Lone Dog Road — Why the Problem?
No one really needs the “inside baseball” stuff about my job or anybody else’s. But some of you have asked why I have had such trouble getting Lone Dog Road to the marketplace, given the legacy of the “Dan” trilogy and Chief Joseph. It’s a fair question that opens up some real issues that are worthy of one-time mention.
First off, to give publishers their due, there is an issue of length with Lone Dog Road. It’s long. It will run to well over 400 pages. Printing books costs money and I was unwilling to cut LDR down by 30 or 50 thousand words. So one part of the issue of finding a publisher was merely me reaping the fruits of my own stubbornness. It was going to cost a lot to print this book, and selling it at a reasonable price while still making a profit was going to be a challenge. Add in the fact that I went out with it right at the end of the pandemic, when publishers were hurting financially and no one knew when or if the market for books would rebound, and their wariness was warranted.
But here is the more interesting aspect. I don’t just have Indian characters in my books, as do my friend William Kent Krueger or Tony Hillerman, both of whom take their share of grief for supposed cultural appropriation. My books aim to illuminate the Native experience as their primary goal. I am, and always will be, at heart a teacher. Though I work hard to make my books readable and engaging, my primary purpose is to open my readers’ eyes and hearts to a world too long ignored or hidden from view. This casts me, rightly or wrongly, in the apparent role as a spokesperson.
The murder of George Floyd brought to a head everything that had been burbling below the surface in American culture. Trayvon Martin, Sandra Bland, a hundred other unknown and previously ignored deaths of unarmed Black people; the disappearance on an almost daily basis of Native women; the frustration of women in general at the glass ceiling, “mansplaining”, and unequal representation in any number of aspects of American life — and a chorus of voices rose up almost organically saying, “Stop talking for me for once as if you understand me. Just shut up and listen for a change.”
It was, and is, a fair demand, long overdue.
The result was the growth of the “Own Voices” movement where finally we are hearing people speak their own truths in their own words. The corollary was, “You white men, STFU. We’ve heard quite enough from you.” And I am a white man who has tried to give voice to the way of seeing and understanding of a people not my own. Notwithstanding who I am as a writer and what I have done, or even the quality of my heart or my writing, we have entered a cultural season where my voice is not one that is sought out, or even trusted, by publishers who have to make judgment calls on what the marketplace will accept.

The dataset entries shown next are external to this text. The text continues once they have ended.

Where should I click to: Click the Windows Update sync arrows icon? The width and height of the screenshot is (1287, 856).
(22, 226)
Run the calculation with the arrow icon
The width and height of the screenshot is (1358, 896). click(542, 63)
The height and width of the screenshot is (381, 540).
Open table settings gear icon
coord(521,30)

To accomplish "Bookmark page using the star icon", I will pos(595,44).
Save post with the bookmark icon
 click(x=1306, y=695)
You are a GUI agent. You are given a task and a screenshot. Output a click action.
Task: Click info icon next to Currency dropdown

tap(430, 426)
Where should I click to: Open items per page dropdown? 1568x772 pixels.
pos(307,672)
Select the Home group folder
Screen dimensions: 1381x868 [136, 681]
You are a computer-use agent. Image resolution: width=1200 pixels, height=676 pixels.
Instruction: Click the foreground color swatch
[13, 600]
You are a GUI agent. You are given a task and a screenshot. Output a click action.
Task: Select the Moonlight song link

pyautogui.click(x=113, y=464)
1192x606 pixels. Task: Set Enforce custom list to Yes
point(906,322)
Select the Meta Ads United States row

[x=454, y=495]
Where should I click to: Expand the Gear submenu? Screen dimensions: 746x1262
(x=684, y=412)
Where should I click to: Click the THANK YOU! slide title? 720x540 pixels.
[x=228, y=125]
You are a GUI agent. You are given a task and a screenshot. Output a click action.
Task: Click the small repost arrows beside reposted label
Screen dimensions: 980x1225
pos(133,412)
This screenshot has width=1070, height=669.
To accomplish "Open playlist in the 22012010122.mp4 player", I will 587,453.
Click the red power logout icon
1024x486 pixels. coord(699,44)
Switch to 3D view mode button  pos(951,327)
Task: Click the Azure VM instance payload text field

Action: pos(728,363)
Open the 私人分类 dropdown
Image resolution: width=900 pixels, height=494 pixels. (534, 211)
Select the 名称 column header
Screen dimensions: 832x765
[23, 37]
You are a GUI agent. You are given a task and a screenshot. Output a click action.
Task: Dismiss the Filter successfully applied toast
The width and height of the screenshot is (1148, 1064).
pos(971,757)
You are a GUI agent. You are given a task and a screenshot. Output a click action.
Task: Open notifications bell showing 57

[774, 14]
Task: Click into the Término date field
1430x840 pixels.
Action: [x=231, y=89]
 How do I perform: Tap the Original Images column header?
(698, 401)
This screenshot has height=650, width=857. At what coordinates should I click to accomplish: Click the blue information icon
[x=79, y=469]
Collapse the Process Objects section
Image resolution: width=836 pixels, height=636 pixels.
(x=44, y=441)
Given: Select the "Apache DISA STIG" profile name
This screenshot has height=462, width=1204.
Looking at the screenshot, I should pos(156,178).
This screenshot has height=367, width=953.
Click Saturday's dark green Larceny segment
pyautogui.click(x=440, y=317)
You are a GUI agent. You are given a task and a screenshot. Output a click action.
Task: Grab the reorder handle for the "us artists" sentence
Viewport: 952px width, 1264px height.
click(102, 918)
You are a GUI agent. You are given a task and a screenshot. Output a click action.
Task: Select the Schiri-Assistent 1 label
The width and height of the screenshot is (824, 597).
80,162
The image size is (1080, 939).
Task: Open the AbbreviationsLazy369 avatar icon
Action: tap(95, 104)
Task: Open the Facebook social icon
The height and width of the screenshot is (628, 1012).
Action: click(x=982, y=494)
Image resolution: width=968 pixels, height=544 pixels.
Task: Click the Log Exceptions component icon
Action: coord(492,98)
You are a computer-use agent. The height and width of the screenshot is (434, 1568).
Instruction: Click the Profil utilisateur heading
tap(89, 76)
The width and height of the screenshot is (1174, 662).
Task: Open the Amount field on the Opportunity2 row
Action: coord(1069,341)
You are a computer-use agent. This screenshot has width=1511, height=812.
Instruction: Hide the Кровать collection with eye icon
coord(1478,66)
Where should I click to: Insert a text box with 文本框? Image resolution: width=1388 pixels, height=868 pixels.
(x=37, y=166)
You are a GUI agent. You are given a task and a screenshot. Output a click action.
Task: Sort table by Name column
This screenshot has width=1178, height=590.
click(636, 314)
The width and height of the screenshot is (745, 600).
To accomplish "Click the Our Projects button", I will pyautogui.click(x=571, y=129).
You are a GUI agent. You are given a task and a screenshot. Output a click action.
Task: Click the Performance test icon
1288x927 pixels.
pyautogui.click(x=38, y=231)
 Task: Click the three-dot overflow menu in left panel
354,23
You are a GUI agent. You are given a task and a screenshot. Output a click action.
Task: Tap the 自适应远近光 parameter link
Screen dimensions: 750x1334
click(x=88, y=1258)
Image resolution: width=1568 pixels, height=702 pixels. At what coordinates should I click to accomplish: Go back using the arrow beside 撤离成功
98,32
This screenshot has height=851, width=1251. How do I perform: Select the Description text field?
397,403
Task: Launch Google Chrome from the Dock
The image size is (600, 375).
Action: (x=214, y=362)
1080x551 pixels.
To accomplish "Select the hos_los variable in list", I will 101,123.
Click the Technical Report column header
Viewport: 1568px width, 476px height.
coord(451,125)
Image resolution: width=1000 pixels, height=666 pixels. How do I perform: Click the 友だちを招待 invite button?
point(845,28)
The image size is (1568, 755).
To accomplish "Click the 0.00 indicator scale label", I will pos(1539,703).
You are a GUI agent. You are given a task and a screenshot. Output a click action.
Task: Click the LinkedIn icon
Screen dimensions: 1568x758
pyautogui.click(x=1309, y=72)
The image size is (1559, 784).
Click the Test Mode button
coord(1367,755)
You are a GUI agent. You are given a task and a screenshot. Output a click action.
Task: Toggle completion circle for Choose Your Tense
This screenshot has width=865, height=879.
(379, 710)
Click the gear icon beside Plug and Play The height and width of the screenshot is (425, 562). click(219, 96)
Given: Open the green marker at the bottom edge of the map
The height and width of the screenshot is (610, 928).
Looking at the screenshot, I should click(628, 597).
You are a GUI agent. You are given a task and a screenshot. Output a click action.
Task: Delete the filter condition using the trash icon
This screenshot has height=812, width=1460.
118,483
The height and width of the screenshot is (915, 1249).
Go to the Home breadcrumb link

But if that was all there was, there would surely be one or two big publishers who would be willing to fight the headwinds. But I quite purposely pushed things further. I truly believe that the “own voices” movement is a season, and not a discovery of a deeper reality. The essence of the artist is to be able to enter into other realities and give them voice. If we can only write from within our own experience, however you cut and slice it, we are living in a balkanized reality that is dangerous and self-limiting. We need to acknowledge everyone’s voice, but we need to reach across and hold hands in the darkness. This is what I decided to do in Lone Dog Road: to write from within many voices in search of a common understanding.
And so I not only touched the third rail, I jumped on it and held it.
“You are writing in the voice of an 11 year old Lakota boy? And a Black traveling gospel singer? And a Dakota woman? And a mother who has just lost a child? We’ll put up with the ex-seminarian who has lost his faith. He’s a white guy. And the middle aged white wanderer. You can do that, too. But these others? We don’t think so. We’ll take a hard pass.”
And they did.
So, add it up. Old white guy. No history as a novelist. 400 plus page book. No social media presence other than a faithful but small following on Facebook. Writing in voices of people whose experience it is assumed I cannot possibly understand. And you end up in the rejection pile of any publisher that keeps an eye on the bottom line. And that’s all of them.
But that disrespects you as my readers, especially my Native readers, who value my work as a bridge voice. It devalues my work as a way to draw people into an awareness of a world we all need to both learn from and understand. And it shows a lack of faith, even a cowardice, on the part of those who should be championing all voices that allow us to see behind the veil of other people’s lives.
As a writer, and, perhaps as a human being, I’m truly neither wolf nor dog. But I’m nothing if not dogged. And I continue to bark. Or maybe to howl.